The judge originally sided with the buyer, ruling that the text messages, in addition to the emails, satisfied the statute of frauds and amounted to a binding contract. (BE CAREFUL OF WHAT YOU PUT IN WRITING!) In reaching his decision, the judge considered all of the email and text messages as whole. “Under the Statute of Frauds, multiple writings relating to the subject matter of the agreement may be read together as long as the writings, when considered as a single instrument, contain all the material terms of the contract.”  Additionally, he held that the signatures in the text messages were enough to authenticate the seller: “Typing their names at the end of certain messages containing material terms, but declining to do so for more informal discussions, is indicative that the parties chose to be bound by those signed communications.”

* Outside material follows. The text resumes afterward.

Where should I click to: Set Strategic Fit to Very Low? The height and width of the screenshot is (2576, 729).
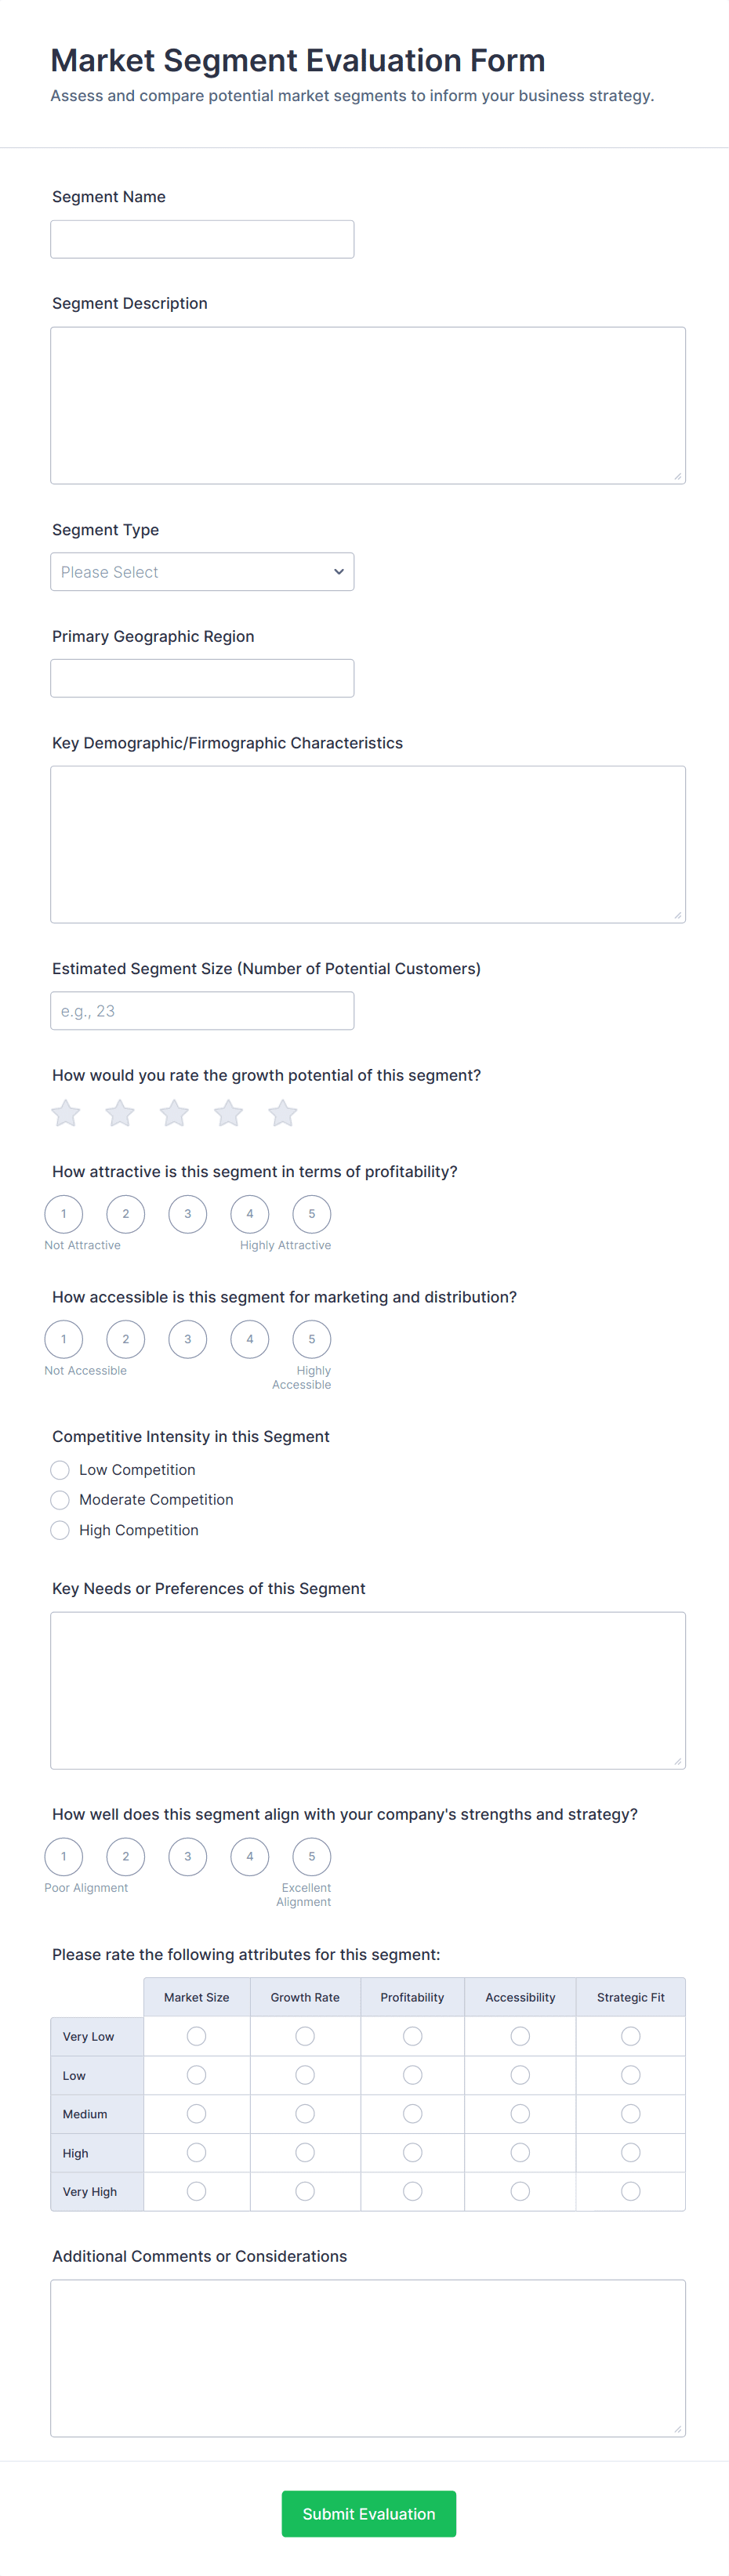click(x=631, y=2036)
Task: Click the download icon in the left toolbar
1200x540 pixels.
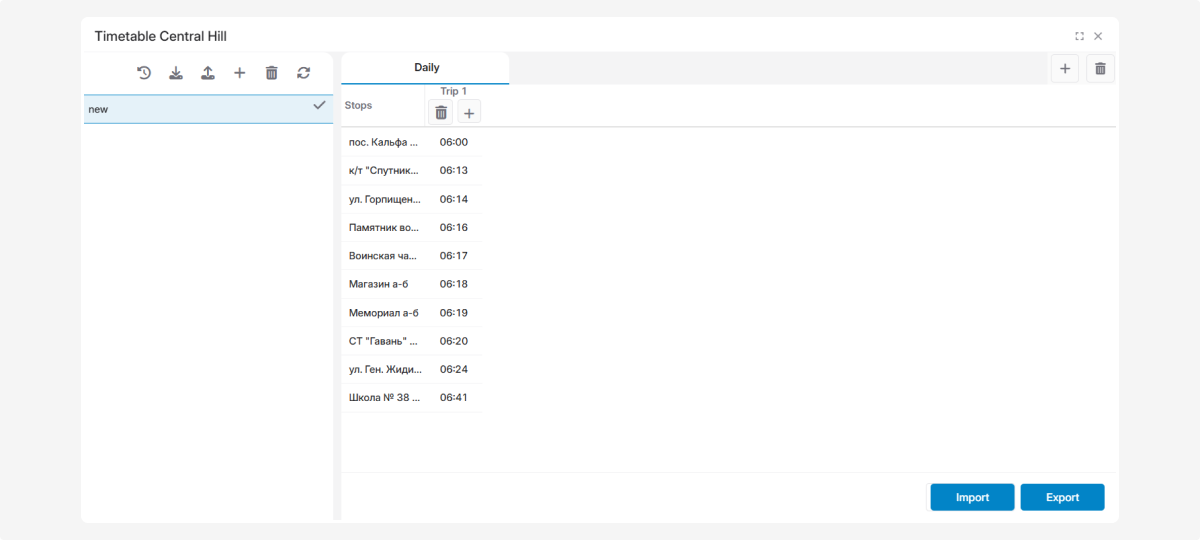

This case was appealed, but the basis did not focus on whether electronic communication taken together as a whole, can meet the requirements to bind the parties because under the Statue of Fraud Act, if a law requires a signature, an electronic one will suffice.  The appellant rather asked the courts to reconsider whether or not the seller truly gave his real estate broker decision-making authority.

To answer this question, the Court examined the following: the seller’s actions; the broker’s understanding of his decision-making authority; prior dealings between the seller and broker; and communication and agreements between the seller and broker.  Based on this investigation, the Court ruled the broker had no actual authority to bind the seller.

The Court concluded that the seller never explicitly gave his real estate broker permission to accept or reject or even negotiate an offer, so no actual authority existed. Nor did the broker believe that he was authorized to make decisions regarding the pending transaction.

The Court also considered “apparent authority” which focuses on only the words and actions of the principal and whether those actions would cause a third party to reasonably believe that the principal intended to be bound by actions of its agent. In this case, the Court found that the buyer was aware that the seller – not the broker -was the ultimate decision-maker based on the communications and meeting between the parties.  Given this, the Court also rejected the buyer’s theory of implied authority.

This updated ruling does not alter the original lesson – electronic communication may satisfy the requirements of the Statute of Frauds and create binding agreements.  As a result, continue to exercise caution when using electronic communication to negotiate real estate transactions.

As MAR Legal Counsel advises, “It is crucial that Realtors® make the exact nature of their relationship with their client(s) clear to the other parties in the transaction. Once that relationship develops beyond that of a typical broker-client relationship, something as simple as an email or text message could bind their client to a legally enforceable contract.”